Князь, молча, выслушал рассказ Главного инквизитора. Так же молча, принял из рук Мессира Вергелиуса родовой перстень своего погибшего сына и его меч, переданные для князя раненым воином. Тому в свою очередь их оставил Йен Тиссен, просивший сообщить князю Марцию, что его бесстрашный сын погиб как настоящий герой в битве с инисами.
Значит, мой сын действительно погиб, сражаясь с инисами?
Я не могу этого утверждать, хотя остаточный фон магии Воздуха нами в святилище обнаружен. Для полноты картины нужно бы допросить Йена Тиссена и его спутников. С применением Сферы истины, конечно. Но пока это не представляется возможным скорее всего они уже в Минэе, куда нам сейчас хода нет. Поэтому мы лишь можем строить предположения о случившемся.

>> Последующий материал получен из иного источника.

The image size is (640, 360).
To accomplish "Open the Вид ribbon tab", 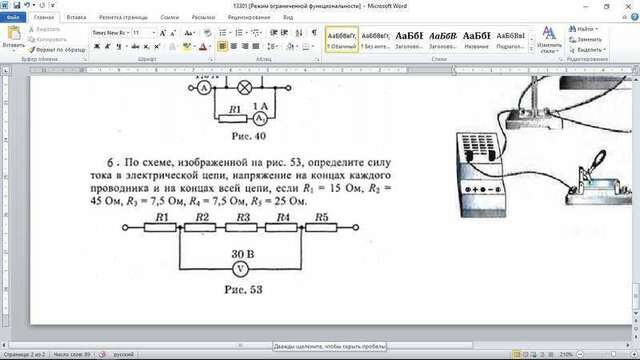I will pos(288,18).
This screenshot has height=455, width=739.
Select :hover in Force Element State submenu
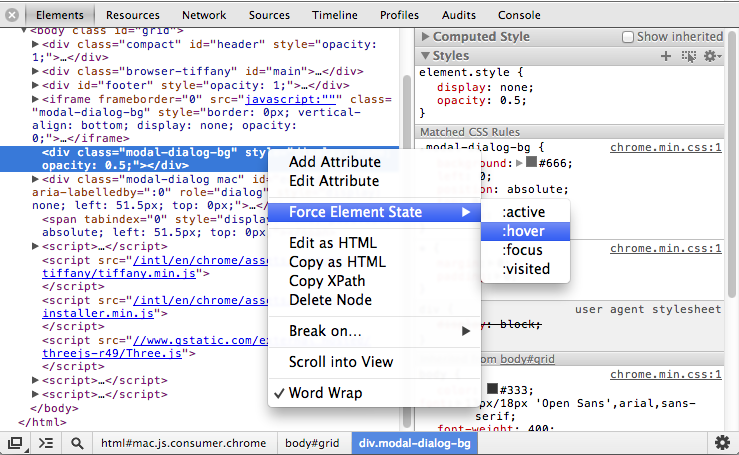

Выдержав паузу, инквизитор вкрадчиво поинтересовался у задумавшегося князя:
Вы удовлетворены результатами нашего расследования?
Нет. Инисы это Темные. С ними все понятно. Но я хочу знать, кто ответит за первое нападение бандитов на моего сына.
Но ведь преступники убиты!
В том нет заслуги микенских властей. Их уничтожил Йен Тиссен со своими слугами и воины Густава. А другие банды по-прежнему продолжают орудовать на территории Микении при полном попустительстве Регентского Совета. Пока не будут уничтожены все эти банды, ни одна подвода с зерном не пересечет границу Микении можете так и передать графу Кауэру. Дружба между нашими княжествами закончена.
Его Святейшество уже выразил Совету и графу лично свое крайнее неудовольствие положением дел в Микении.